In June, the Supreme Court ruled in Bostock v. Clayton County, Georgia, that it’s a violation of Title VII of the Civil Rights Act of 1964 to discriminate against an employee because he or she is gay or transgender. In an opinion written by Justice Neil Gorsuch, he explained that such discrimination falls under the rubric of discrimination on the basis of “sex.”

This ruling significantly broadens how courts will analyze what sex discrimination means. And so on Monday, faced with a federal legal challenge from a group of fraternities and sororities accusing the college of sex discrimination, President Lawrence S. Bacow said the college would stop enforcing the ban.
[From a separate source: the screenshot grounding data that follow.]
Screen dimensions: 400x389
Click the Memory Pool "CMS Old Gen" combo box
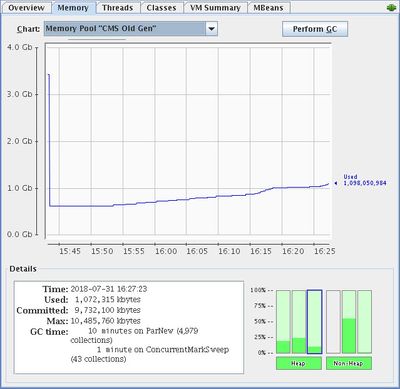coord(131,29)
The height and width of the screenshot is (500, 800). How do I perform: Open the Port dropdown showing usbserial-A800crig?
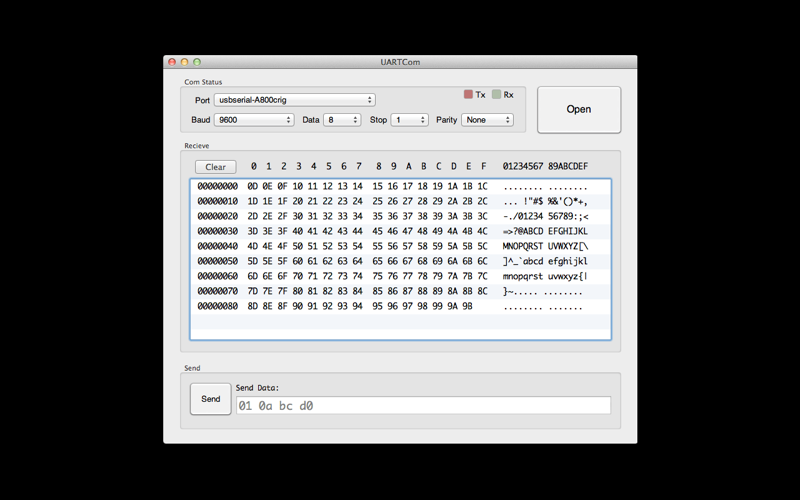click(294, 100)
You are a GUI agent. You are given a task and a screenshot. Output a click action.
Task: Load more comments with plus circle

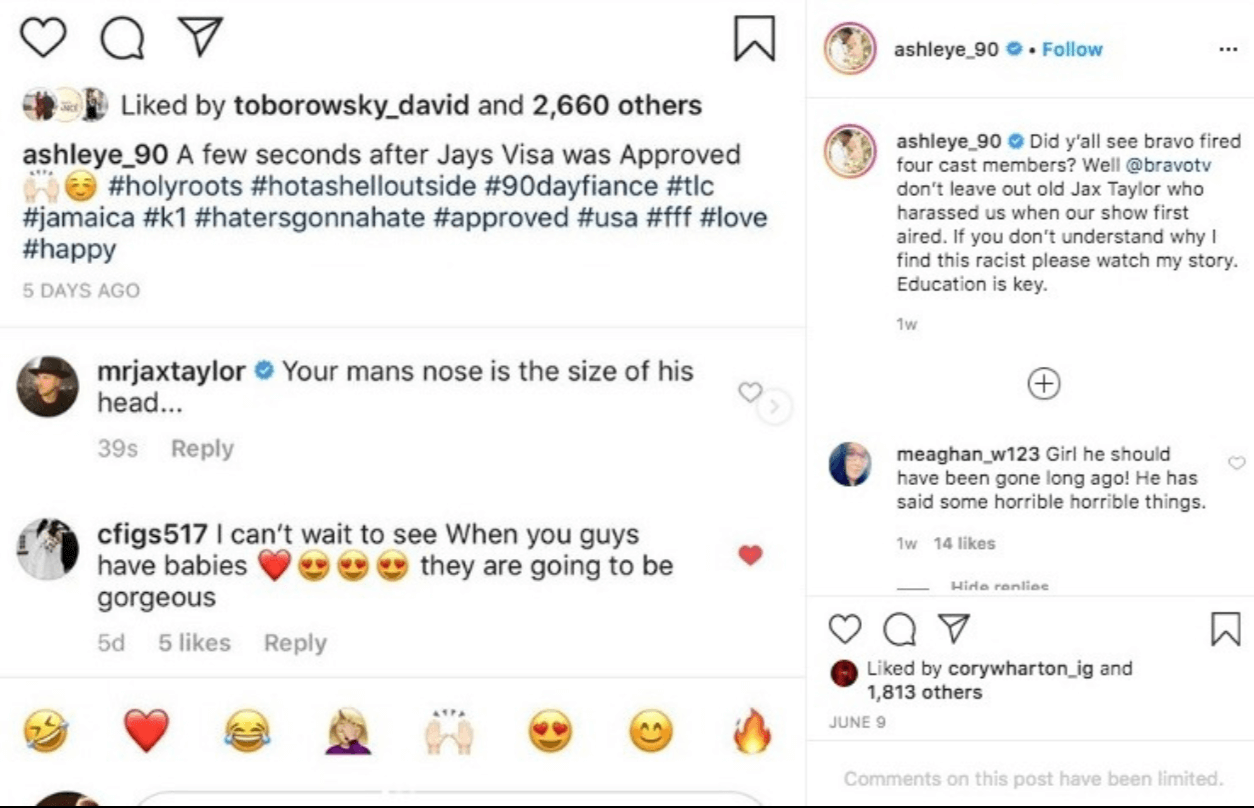pyautogui.click(x=1044, y=384)
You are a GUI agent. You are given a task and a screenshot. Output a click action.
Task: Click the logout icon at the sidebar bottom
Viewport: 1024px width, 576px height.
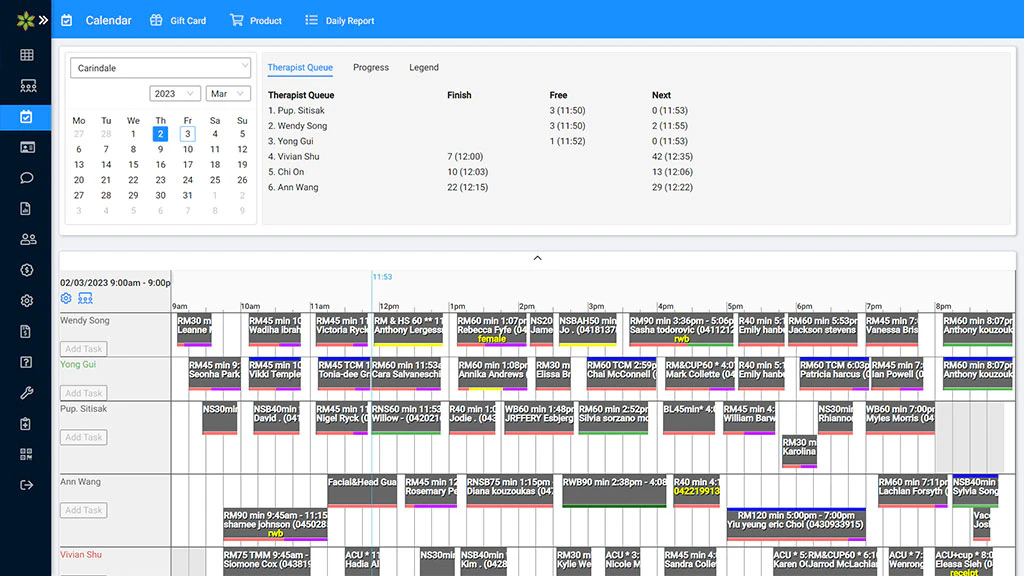(x=26, y=485)
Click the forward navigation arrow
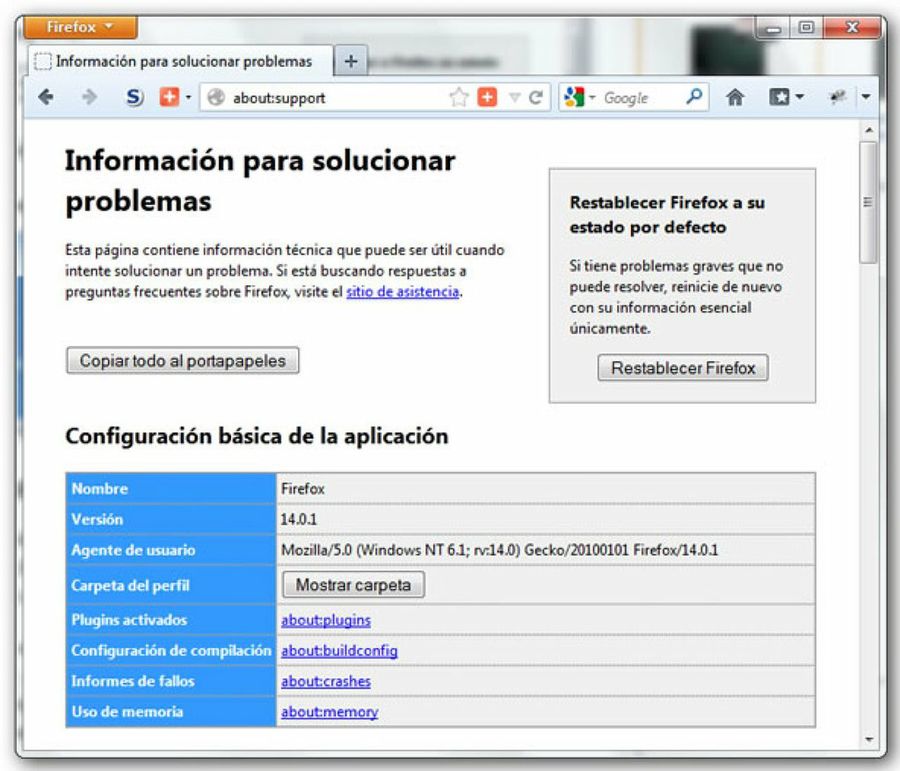 point(92,97)

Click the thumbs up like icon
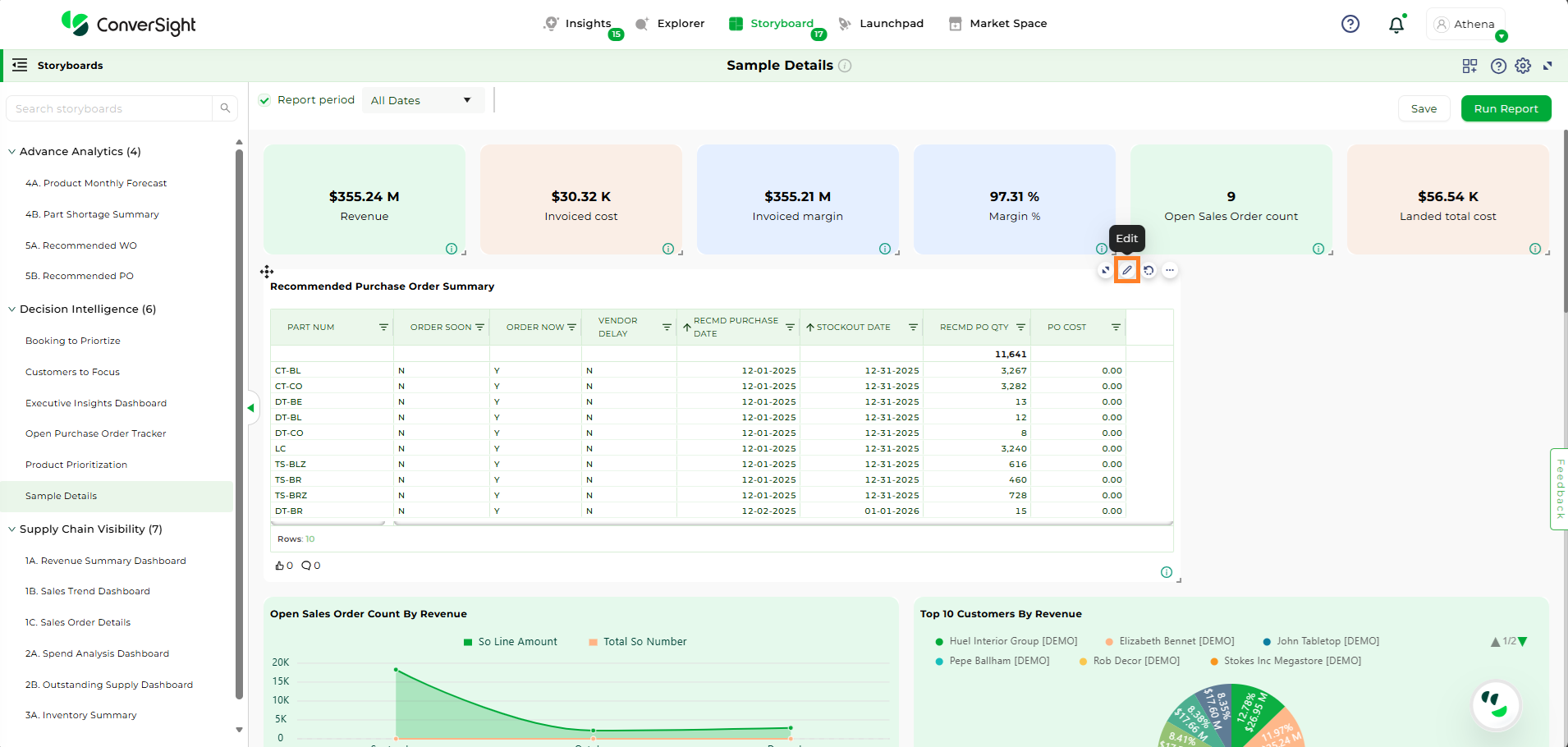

As The Boston Globe noted in 2019, Harvard defended the ban from the lawsuit by attempting to argue that it applied equally to men and women—therefore it was not sex discrimination. This was very similar to arguments used to justify LGBT discrimination: That because gay men and gay women (and trans men and trans women) faced “equal” mistreatment, it was not sex-based discrimination. This didn’t fly with the Supreme Court majority, who determined that the issue wasn’t that the discrimination was “equal” between the sexes, but rather that the discrimination was based on sexual characteristics (whom somebody was attracted to or which gender they identified as).

Similarly, back in 2019, a federal judge rejecting Harvard’s attempt to get the lawsuit dismissed said that it didn’t matter if the policy banned both male and female clubs. “What matters is that the policy, as applied to any particular individual, draws distinctions based on the sex of that individual,” Judge Nathaniel Gorton of the U.S. District Court for the District of Massachusetts wrote.

The legal writing was plainly on the wall. But as Harvard abandons the policy, it’s abundantly clear they haven’t really learned anything. They had good intentions because they were trying to prevent sex discrimination, Bacow argues in a letter sent to Harvard alumni. But they did so by instituting a different form of sex discrimination and now they’ve accepted that they will lose this lawsuit if they don’t end their policy.

“The policy was adopted to advance the essential and unfinished work of making Harvard a more inclusive and welcoming environment for all our students—of creating a community in which students are not denied the opportunity to participate in aspects of undergraduate life simply because of their gender,” Bacow wrote. “Harvard is fairer and better when a student’s gender does not stand as a barrier to social opportunities while in college or inhibit students’ access to alumni networks that can help enable opportunities later in life.”

It’s also fairer and better when students are permitted to privately organize in groups that serve their own needs and not be told by people who think they know better that they cannot. It’s pretty rich that Harvard was making the exact same legal argument as those defending firing gay and transgender employees, but they didn’t really recognize it because they saw their intentions as so very noble.